Production of 196 kboepd (H1 2022: 211 kboepd), in line with guidance and split equally between liquids and natural gas
Unit operating costs of $15/boe (H1 2022: $14/boe)
Strong safety record: TRIR of 0.8 per million hours worked (H1 2022: 0.7)
Portfolio diversification progressed:
Zama (Mexico) unit development plan approved by the regulator
Kan-1 oil discovery (Mexico); appraisal planning underway
Following the Timpan-1 discovery in 2022, a multi-well Andaman Sea (Indonesia) exploration campaign to commence in October
Viking and Acorn CO2 capture and storage (CCS) projects awarded Track 2 status by the UK government, an important milestone towards potential final investment decisions
EBITDAX of $1.4 billion (H1 2022: $2.0 billion)
Profit before tax of $0.4 billion (H1 2022: $1.5 billion); loss after tax of $8 million (H1 2022: profit of $1.0 billion) driven by a higher UK tax rate and one-off tax charges
Free cash flow (post-tax, pre-distributions) of $1.0 billion (H1 2022: $1.4 billion)
Zero net debt at period end, reduced from $0.8 billion at year-end 2022 and $2.9 billion at completion of the Premier Oil merger in April 2021
Total announced shareholder returns of c.$1 billion since December 2021, including: $200 million share buyback announced in March of which c.$160 million completed2 $100 million (12 cents per share) interim dividend declared, in line with $200 million annual dividend policy and representing nine per cent dividend per share growth year-on-year
Production guidance narrowed to 185-195 kboepd (185-200 kboepd previously)
Opex of c.$16/boe3 reiterated, reflecting strong cost control offset by stronger sterling
Total capex reduced from $1.1 billion to $1.0 billion due to deferral and phasing of capex
Forecast free cash flow (post-tax, pre-distributions) unchanged at c.$1.0 billion4 with lower commodity prices, especially UK natural gas prices, offset by reduced capex and positive working capital movements
Forecast year-end net debt of c.$0.2 billion, due to phasing of capex and timing of tax payments; forecast to be net debt free in H1 20244
Linda Z Cook, Chief Executive Officer, commented: 'We remain focused on maximising the value of our UK oil and gas portfolio, advancing our organic development projects and disciplined capital allocation.

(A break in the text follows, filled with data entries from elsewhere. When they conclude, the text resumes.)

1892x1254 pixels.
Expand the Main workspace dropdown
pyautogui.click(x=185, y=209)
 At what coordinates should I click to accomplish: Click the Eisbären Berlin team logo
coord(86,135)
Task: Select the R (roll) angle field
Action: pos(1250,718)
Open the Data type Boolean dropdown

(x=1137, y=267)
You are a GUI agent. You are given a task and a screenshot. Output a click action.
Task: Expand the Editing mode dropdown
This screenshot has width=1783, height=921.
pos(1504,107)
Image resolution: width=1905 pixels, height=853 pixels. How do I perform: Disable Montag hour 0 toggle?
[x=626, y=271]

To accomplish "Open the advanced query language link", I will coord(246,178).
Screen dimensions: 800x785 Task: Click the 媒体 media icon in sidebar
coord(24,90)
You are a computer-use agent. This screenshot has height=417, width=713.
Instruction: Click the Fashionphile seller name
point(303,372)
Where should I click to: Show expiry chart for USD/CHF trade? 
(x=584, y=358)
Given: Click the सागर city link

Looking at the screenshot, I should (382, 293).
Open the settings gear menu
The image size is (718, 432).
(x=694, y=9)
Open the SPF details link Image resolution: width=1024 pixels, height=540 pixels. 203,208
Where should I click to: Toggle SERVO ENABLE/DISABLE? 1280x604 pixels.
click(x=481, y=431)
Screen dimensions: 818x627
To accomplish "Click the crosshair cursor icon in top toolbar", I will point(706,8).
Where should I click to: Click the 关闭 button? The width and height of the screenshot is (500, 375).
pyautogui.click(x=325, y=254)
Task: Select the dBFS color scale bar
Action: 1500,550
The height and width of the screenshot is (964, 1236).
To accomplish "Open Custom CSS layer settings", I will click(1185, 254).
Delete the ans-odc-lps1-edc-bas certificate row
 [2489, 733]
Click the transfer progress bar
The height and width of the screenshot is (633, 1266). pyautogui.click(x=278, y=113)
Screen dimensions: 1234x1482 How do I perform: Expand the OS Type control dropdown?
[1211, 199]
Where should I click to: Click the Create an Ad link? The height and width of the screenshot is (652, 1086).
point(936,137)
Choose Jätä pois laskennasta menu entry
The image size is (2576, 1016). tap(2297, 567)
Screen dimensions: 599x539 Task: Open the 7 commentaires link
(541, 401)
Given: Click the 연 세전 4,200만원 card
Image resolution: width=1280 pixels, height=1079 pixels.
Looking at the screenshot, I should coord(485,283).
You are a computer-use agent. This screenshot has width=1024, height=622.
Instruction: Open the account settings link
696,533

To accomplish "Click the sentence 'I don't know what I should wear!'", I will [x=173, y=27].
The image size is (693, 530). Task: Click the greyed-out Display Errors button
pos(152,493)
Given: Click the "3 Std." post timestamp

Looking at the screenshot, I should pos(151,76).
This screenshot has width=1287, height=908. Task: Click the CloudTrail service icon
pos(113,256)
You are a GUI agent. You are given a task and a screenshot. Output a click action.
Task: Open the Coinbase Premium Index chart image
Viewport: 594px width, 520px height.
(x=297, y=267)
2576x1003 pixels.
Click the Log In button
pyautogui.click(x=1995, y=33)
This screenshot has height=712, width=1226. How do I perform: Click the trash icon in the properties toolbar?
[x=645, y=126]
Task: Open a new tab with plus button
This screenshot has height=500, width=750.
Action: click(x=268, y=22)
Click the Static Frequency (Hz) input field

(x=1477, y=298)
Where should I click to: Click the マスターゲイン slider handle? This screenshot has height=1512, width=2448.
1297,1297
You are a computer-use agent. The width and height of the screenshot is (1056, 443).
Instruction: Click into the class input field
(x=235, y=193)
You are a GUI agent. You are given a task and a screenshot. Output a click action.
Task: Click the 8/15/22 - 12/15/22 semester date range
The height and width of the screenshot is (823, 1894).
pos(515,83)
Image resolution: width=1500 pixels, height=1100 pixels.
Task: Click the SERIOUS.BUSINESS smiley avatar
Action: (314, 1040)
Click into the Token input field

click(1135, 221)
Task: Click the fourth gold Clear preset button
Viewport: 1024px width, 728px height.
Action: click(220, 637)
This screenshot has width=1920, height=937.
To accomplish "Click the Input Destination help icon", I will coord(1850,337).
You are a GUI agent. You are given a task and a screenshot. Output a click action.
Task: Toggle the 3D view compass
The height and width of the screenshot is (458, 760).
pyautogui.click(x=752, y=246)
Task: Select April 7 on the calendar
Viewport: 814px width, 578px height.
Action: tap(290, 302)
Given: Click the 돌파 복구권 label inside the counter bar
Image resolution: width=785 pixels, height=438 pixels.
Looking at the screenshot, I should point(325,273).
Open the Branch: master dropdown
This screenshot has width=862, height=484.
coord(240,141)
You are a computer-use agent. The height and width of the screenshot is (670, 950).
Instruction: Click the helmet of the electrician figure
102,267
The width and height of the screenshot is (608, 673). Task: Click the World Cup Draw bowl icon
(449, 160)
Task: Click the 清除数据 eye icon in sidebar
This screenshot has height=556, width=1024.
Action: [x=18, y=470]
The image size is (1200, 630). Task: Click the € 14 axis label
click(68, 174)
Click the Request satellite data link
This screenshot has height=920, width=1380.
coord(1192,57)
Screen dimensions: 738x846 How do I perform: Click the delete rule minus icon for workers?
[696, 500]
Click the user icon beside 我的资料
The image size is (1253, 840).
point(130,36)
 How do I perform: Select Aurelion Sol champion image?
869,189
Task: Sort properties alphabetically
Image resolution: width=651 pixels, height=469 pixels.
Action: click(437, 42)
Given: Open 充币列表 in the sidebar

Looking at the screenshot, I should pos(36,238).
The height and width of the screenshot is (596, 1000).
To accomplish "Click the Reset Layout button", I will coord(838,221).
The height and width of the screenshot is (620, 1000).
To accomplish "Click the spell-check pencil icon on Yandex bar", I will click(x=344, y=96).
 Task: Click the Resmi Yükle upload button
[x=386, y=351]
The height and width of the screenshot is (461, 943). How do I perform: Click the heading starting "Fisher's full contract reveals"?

This has allowed us to continue to generate significant free cash flow supporting material shareholder distributions while maintaining capacity for meaningful but disciplined M&A. We have also progressed our strategic investment opportunities outside of UK oil and gas - in Indonesia, in Mexico and in CCS. These have the potential to materially increase our reserve life, support shareholder returns and diversify our company over time.'
Total buyback value completed as at 23 August 2023.
2023 full year sterling to US dollar exchange rate forecast increased to $1.25/GBP from $1.2/GBP.
Assumes Brent averages $80/bbl, UK NBP averages 100 pence/therm and sterling averages $1.25/GBP for full year 2023 and 2024. Prior free cash flow forecast of $1 billion assumed $85/bbl, 150 pence/therm and $1.2/GBP for 2023.